## [TRECHO CITADO]
####################

O plástico é a matéria-prima que mais agride o meio ambiente, de acordo com o IPCC. Por isto, o IDEC, juntamente com o Ministério do Meio Ambiente (MMA), estão forçando os atuais governos a colocarem em tramitação projetos de lei, que obriguem as empresas consumidoras de embalagens plásticas a utilizarem o plástico biodegradável – produto com acelerado processo de degradação.

O que vemos, no entanto, é que as novas exigências do novo mercado, não aparecem somente no setor produtivo – "chão da fábrica", mas também no gestor de contas, que mudou seus métodos de vendas, do final da década de 80 até os dias atuais. De acordo com Cobra (2007), a partir da década de 90 o profissional de vendas, aqui intitulado gestor de contas, deve estar qualificado para planejar, dirigir, controlar todas as atividades da força de vendas em mercados instáveis e acompanhá-lo, atento aos seus desafios, como o consumo sustentável.

Segundo Carvalho Filho (2007), com esta nova mudança do comportamento do cliente, os métodos de vendas devem ser muito mais amparados em métodos consultivos do que persuasivos. Métodos persuasivos são aqueles em que o vendedor tentará vender determinado produto sem levar em consideração a real necessidade do cliente. Em outras palavras, o produto será vendido mesmo se o cliente não estiver certo de que precisa dele.

Métodos consultivos são aqueles em que os vendedores estão preocupados com a resolução dos problemas dos clientes e, consequentemente, constroem relacionamentos com base em confiança e em um bom nível de serviços.

O gestor de contas deve ser treinado, pelas empresas, a utilizar o método consultivo, vendo os produtos do ponto de vista do cliente. Seguindo esta orientação, deve observar as necessidades do cliente, perceber os benefícios, que o produto trará para o cliente e analisar as características do produto.

Ao aplicar estas orientações com vistas ao consumo sustentável, o gestor de contas deverá agir da seguinte forma:

FIGURA1

A estratégica de vendas deste novo mercado deverá ser empregada da mesma forma que os outros produtos do setor, levando-se em conta que ainda é baixo o número de clientes (tomando como referencial a Canta Claro Embalagens líder de mercado em seu segmento), que estão se adequando ao consumo sustentável. Apesar de baixo este número, o setor produtivo já está preparado, com o manuseio e compra das matérias primas necessárias, que tornam o produto biodegradável.

####################

## [INFORMAÇÕES EXTRAÍDAS]
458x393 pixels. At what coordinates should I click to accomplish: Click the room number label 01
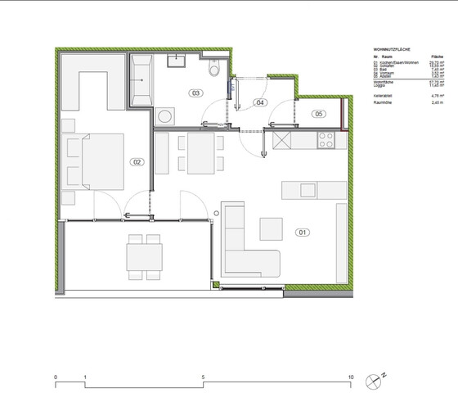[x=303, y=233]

####################

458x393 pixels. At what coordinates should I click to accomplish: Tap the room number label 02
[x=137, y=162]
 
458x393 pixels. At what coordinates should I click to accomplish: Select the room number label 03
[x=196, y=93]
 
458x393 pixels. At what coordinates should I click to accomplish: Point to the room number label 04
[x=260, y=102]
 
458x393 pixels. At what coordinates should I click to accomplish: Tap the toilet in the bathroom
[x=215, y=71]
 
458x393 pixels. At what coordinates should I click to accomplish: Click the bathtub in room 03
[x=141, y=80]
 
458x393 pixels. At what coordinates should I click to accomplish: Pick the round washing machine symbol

####################

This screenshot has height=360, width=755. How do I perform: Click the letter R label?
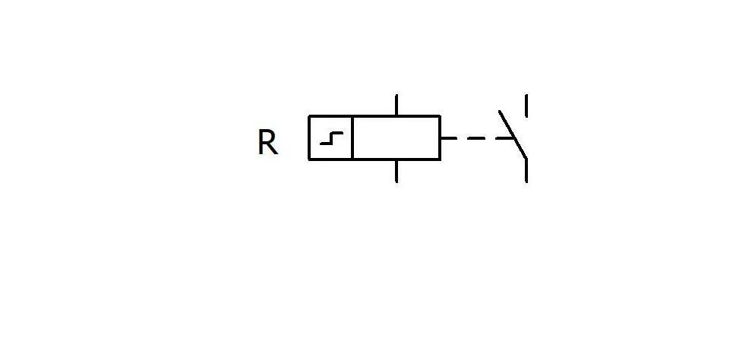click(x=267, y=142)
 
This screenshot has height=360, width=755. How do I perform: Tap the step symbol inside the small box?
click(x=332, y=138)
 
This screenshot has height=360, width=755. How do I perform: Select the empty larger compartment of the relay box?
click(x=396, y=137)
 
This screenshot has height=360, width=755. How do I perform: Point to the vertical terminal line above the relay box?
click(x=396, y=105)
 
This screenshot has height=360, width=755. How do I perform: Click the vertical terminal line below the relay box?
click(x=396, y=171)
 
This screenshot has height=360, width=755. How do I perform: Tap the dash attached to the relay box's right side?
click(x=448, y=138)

####################

## [INSTRUÇÕES DAS TAREFAS]
1. De acordo com o trecho citado, que órgão, junto com o IDEC, está forçando os governos a colocar em tramitação projetos de lei sobre o plástico biodegradável?
2. Transcreva do trecho citado a parte entre "O gestor de contas deve ser" e "características do produto.", inclusive.
O material não é necessário para nenhuma das tarefas.

## [RESULTADOS POR TAREFA]
1. O Ministério do Meio Ambiente (MMA).

2.
O gestor de contas deve ser treinado, pelas empresas, a utilizar o método consultivo, vendo os produtos do ponto de vista do cliente. Seguindo esta orientação, deve observar as necessidades do cliente, perceber os benefícios, que o produto trará para o cliente e analisar as características do produto.